**Exercise requirements:** Copy the records word for word, omitting all pictures.

**Task data:**

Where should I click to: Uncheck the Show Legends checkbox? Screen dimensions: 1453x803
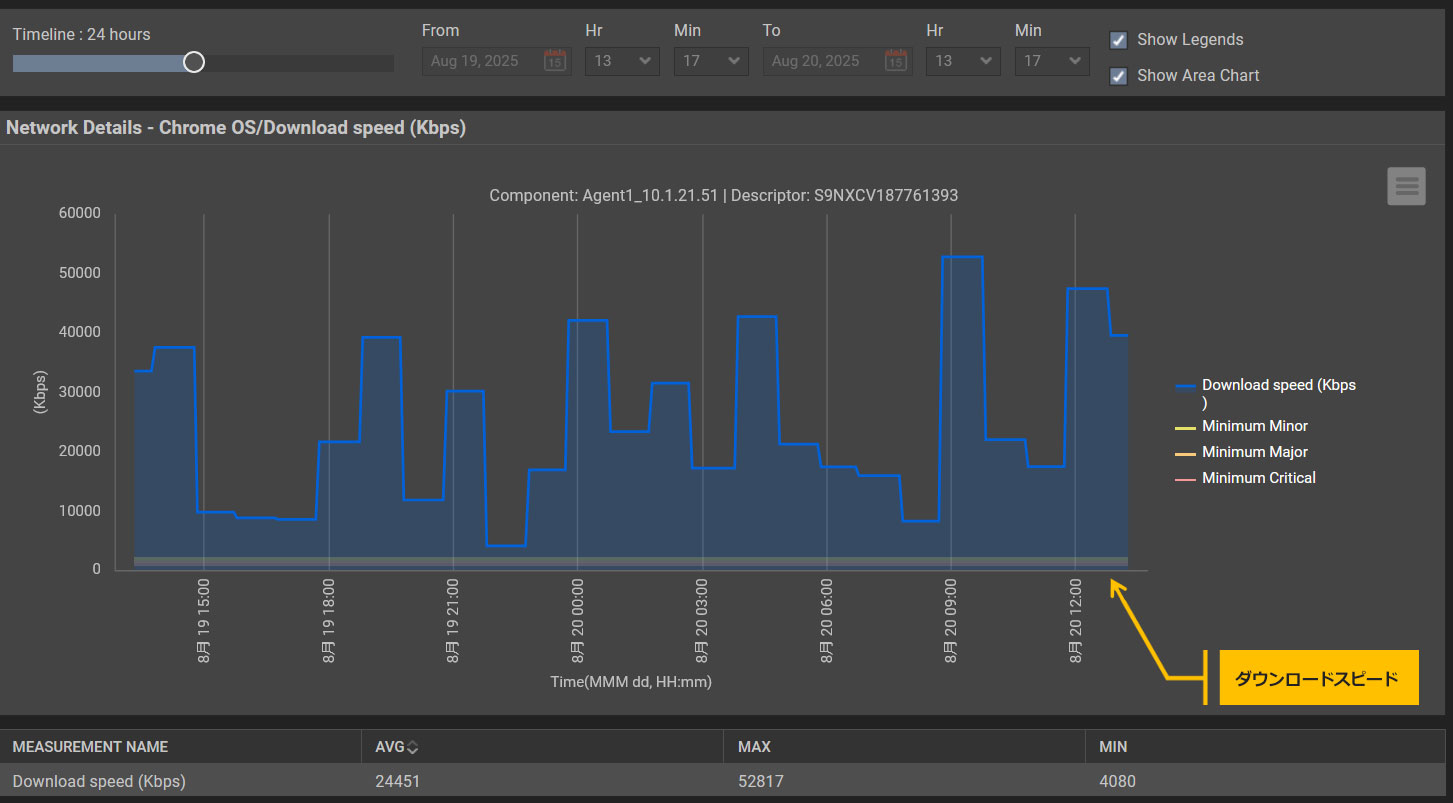(1119, 40)
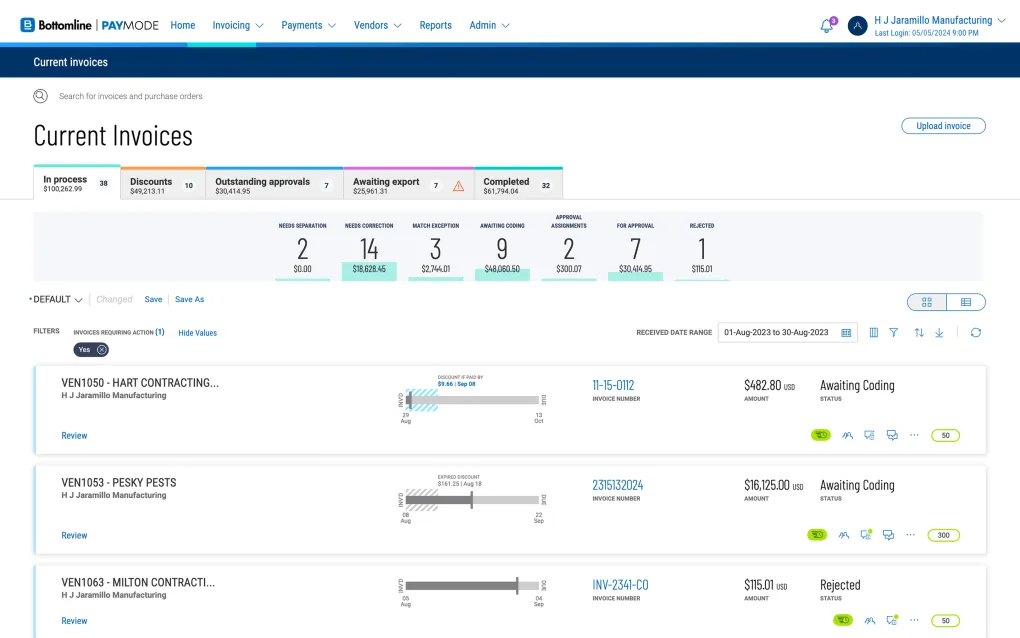Switch to card grid view
1020x638 pixels.
[927, 302]
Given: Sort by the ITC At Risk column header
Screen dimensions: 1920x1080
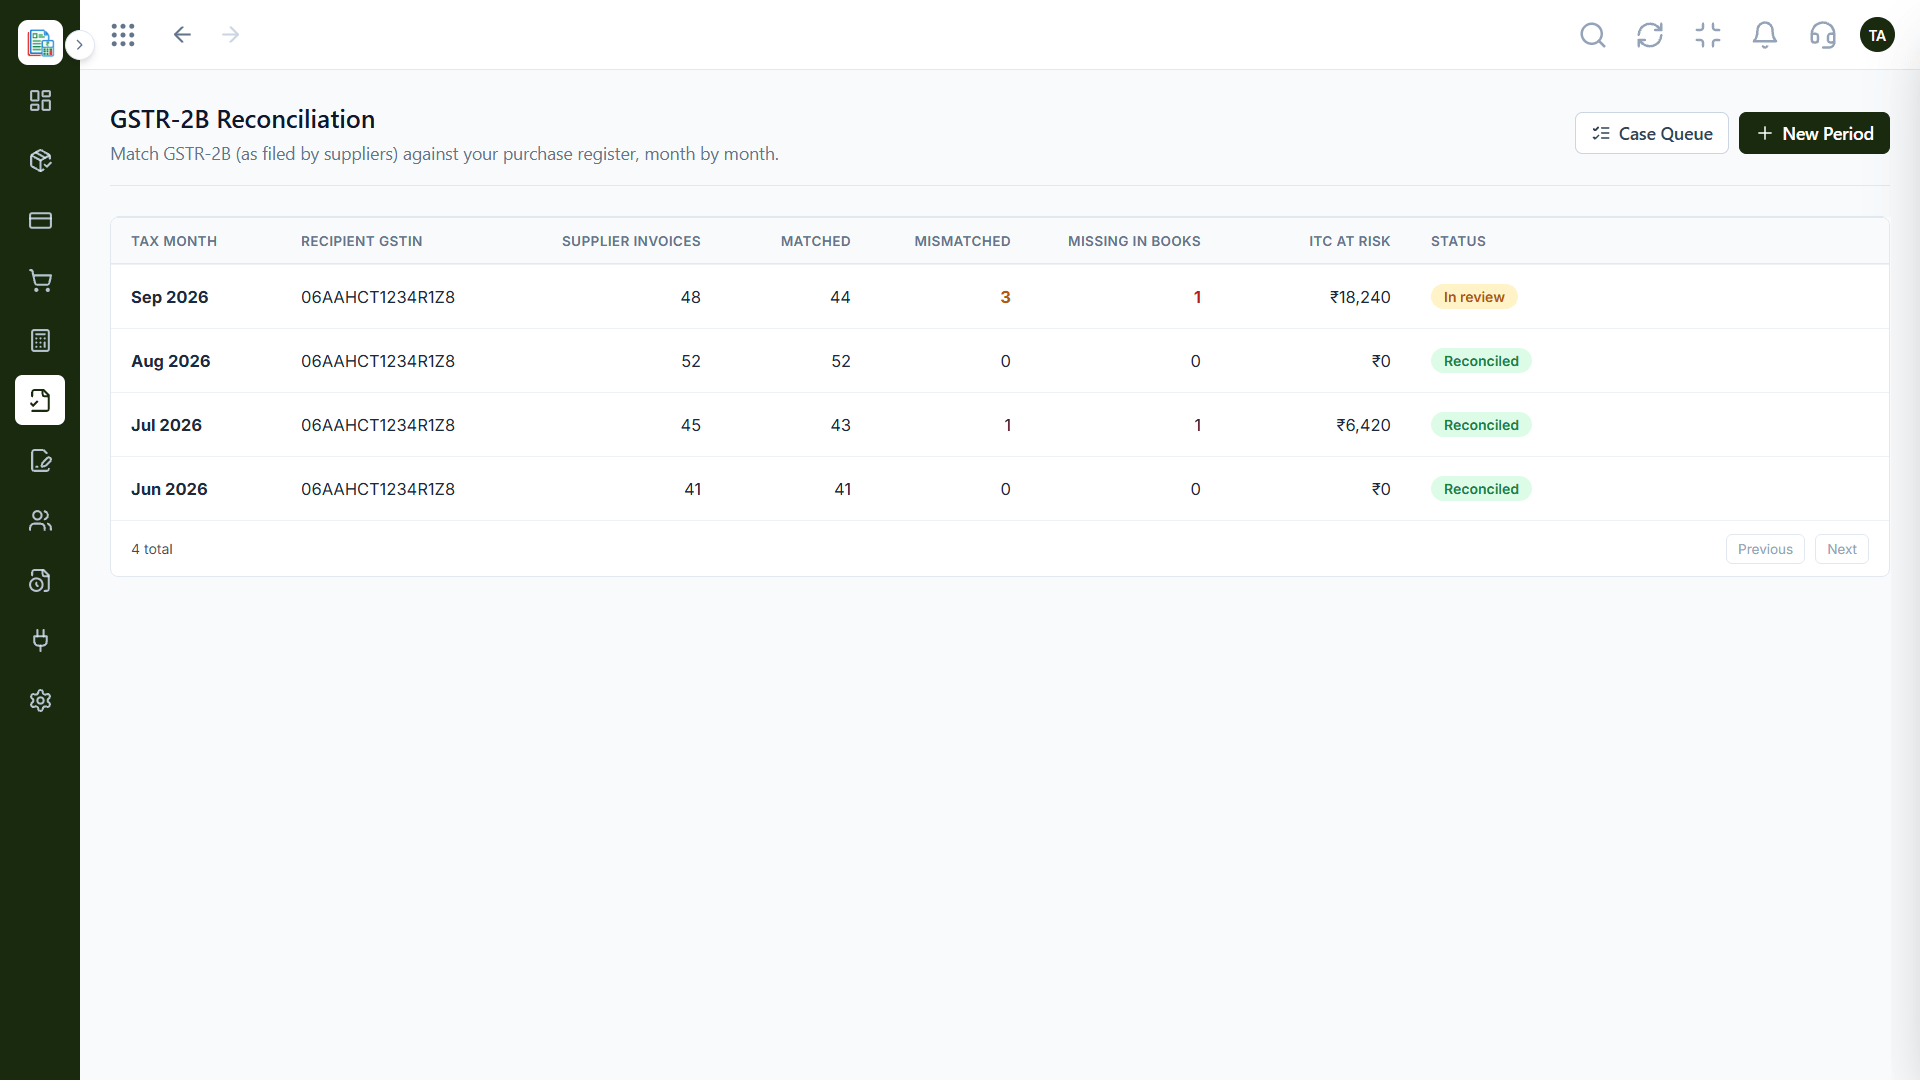Looking at the screenshot, I should [x=1349, y=241].
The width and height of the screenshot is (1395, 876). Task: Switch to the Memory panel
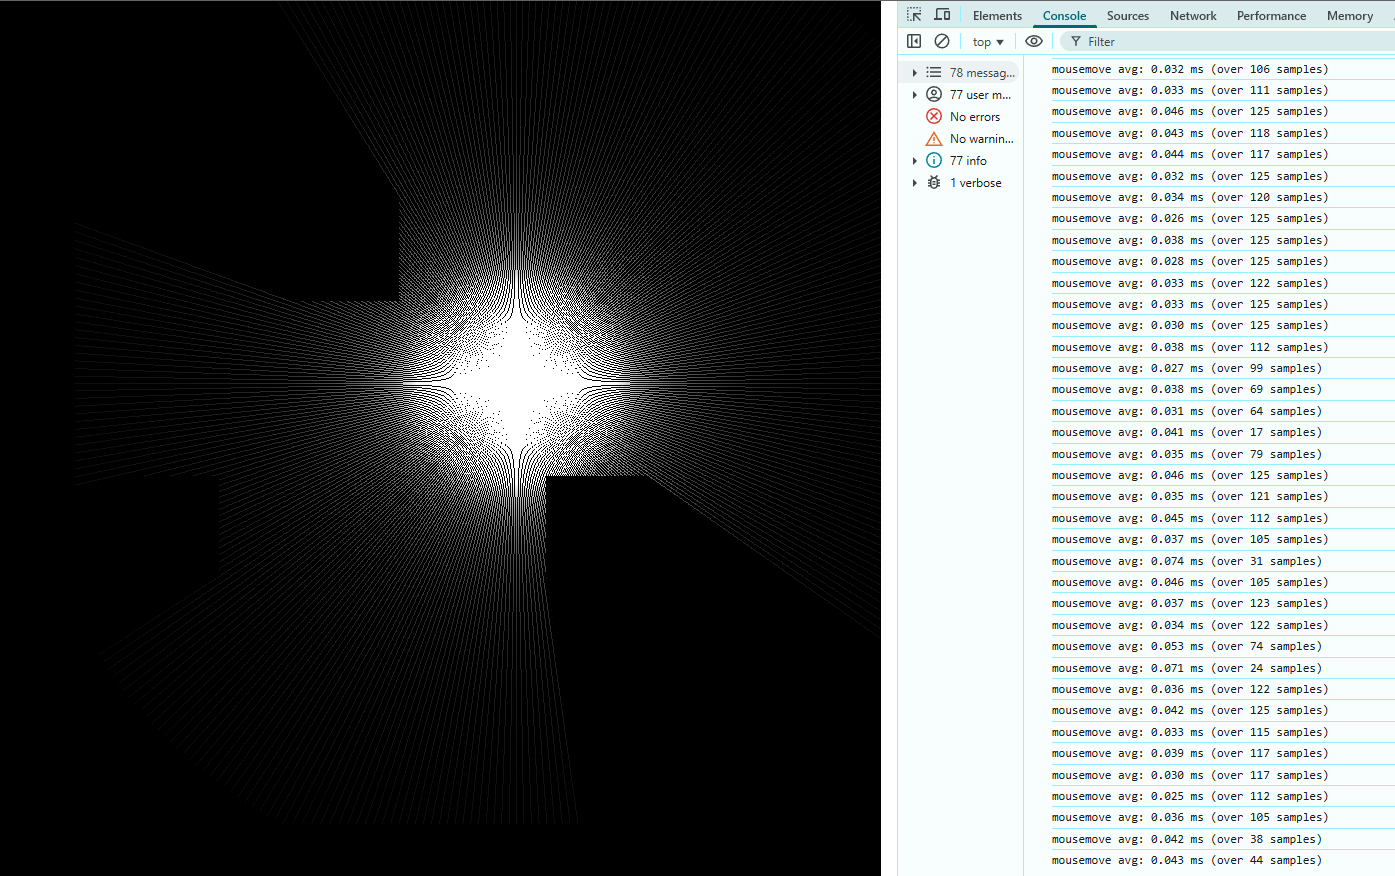pos(1349,15)
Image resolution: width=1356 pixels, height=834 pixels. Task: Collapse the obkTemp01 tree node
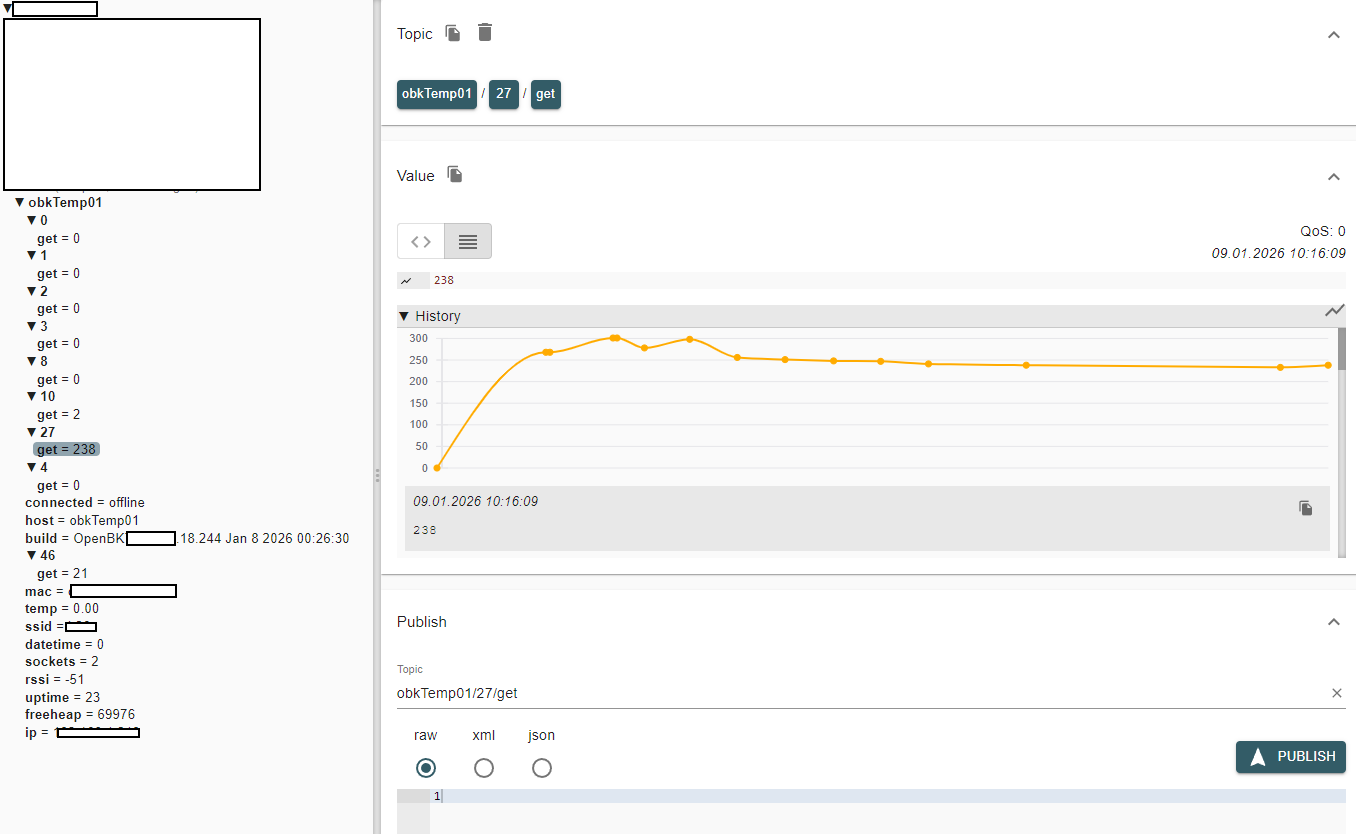19,202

**Solution:**
Where should I click to: Uncheck the Show Legends checkbox? Screen dimensions: 1453x803
(1119, 40)
Switch to card grid view
1020x638 pixels.
[927, 302]
Given: Sort by the ITC At Risk column header
Screen dimensions: 1920x1080
Looking at the screenshot, I should [x=1349, y=241].
The width and height of the screenshot is (1395, 876). Task: Switch to the Memory panel
pos(1349,15)
Image resolution: width=1356 pixels, height=834 pixels. Task: Collapse the obkTemp01 tree node
19,202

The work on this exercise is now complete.